It’s easy to feel cynical that the real message is to buy things from Amazon, but that ignores that the company had good reason not to release a high-profile plea for tolerance when doing so puts it directly in the president-elect’s crosshairs. During the campaign, Donald Trump called for a ban on any Muslims entering the U.S. He also went after Amazon directly, repeatedly attacking it and its head, Jeff Bezos, saying at one point, “Believe me, if I become president, oh, do they have problems. They’re going to have such problems.” Investors seem to think that Trump will follow through: While the rest of the stock market has gone on a tear since his election, Amazon’s stock has dropped 20 points. And that’s the least of Amazon’s potential problems with Trump, who has said he believes Amazon violates antitrust laws and has hinted he’ll make sure the Justice Department, under his leadership, launches an investigation.
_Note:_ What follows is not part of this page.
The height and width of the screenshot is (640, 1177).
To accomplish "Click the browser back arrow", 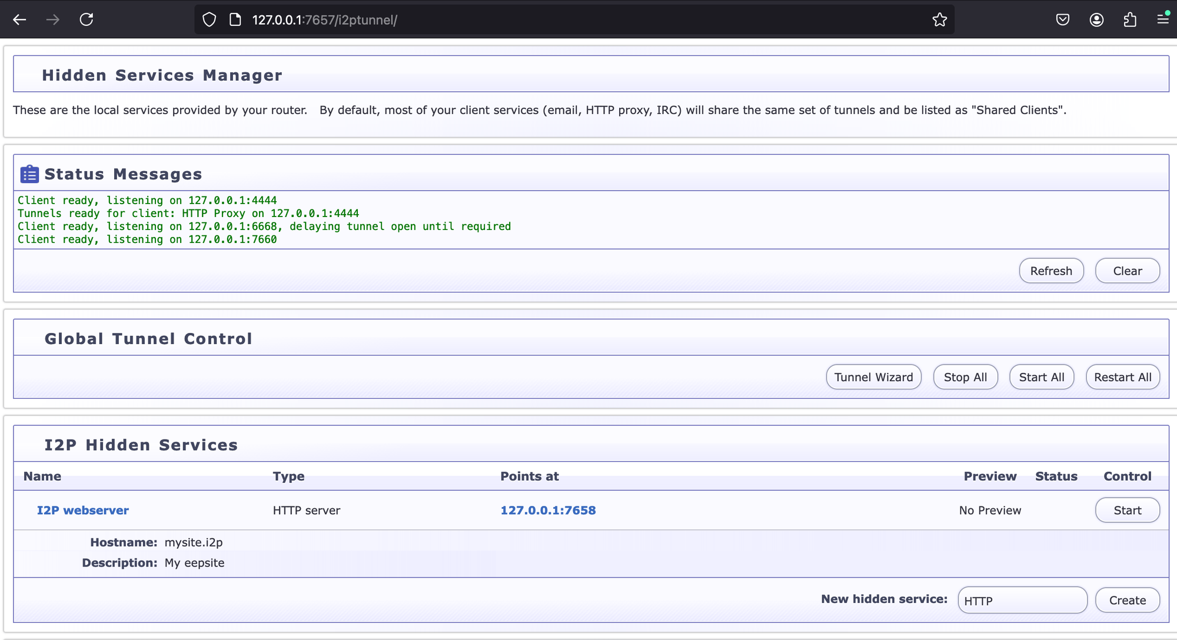I will (x=19, y=19).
Interestingly, Microsoft’s “Spread Harmony” ad also prominently features Muslims. Both companies are doing the right thing, and other tech companies that like to project a holier-than-thou air of progressiveness and inclusiveness should join them — though it would be even better if they practiced what they preached. Tech firms seem sincere in their efforts to improve their own diversity, but so far success has eluded them. As Patrick Thibodeau reported in Computerworld last May, “Among the top 75 Silicon Valley tech firms, whites make up 47% of the workforce, Asian Americans 41%, Hispanics, 6% and African Americans 3%, according to an analysis by the U.S. Equal Employment Opportunity Commission. … Women account for 30% of the workforce at these 75 firms.” (Figures on the employment of Muslims in the tech sector are difficult to find.)
Still, I don’t think Amazon and Microsoft are being hypocritical, and I don’t think their ads will be ineffective. According to The New York Times, such ads can have effects in the real world. In an article about a wave of ads featuring Muslims in a positive light, it reported, “Several advertising executives likened the movement to the decision by mass marketers to cast same-sex couples and their children in ads for the first time in 2013 and 2014, making inclusion and acceptance a priority over potential criticism from some customers.”
Kevin Brady, an executive creative director at ad agency Droga5, which made a Honey Maid commercial prominently featuring a Muslim family, told the Times, “With the kind of gay parent issue, we’ve gotten a little closer to acceptance, but the Muslim issue in America is still pretty raw for a lot of people. I don’t think it should be, but it’s one that I think brands took an extra step of courage to really go out there with in 2016.”
It’s time for the tech industry as a whole to push back against intolerance, not just against Muslims but also immigrants and anyone else who was targeted during the presidential election campaign. Ads are one way to do it. Another is to refuse to cooperate with any effort to create a database of Muslims in the U.S., as over 3,800 tech professionals have done by signing a petition at Neveragain.tech. As the petition notes, “IBM collaborated to digitize and streamline the Holocaust.” That’s why it’s heartening to read that Facebook, Apple, Google, Twitter, Uber, Microsoft and, yes, IBM have said they will not work on such a project.
That’s even better than a feel-good ad.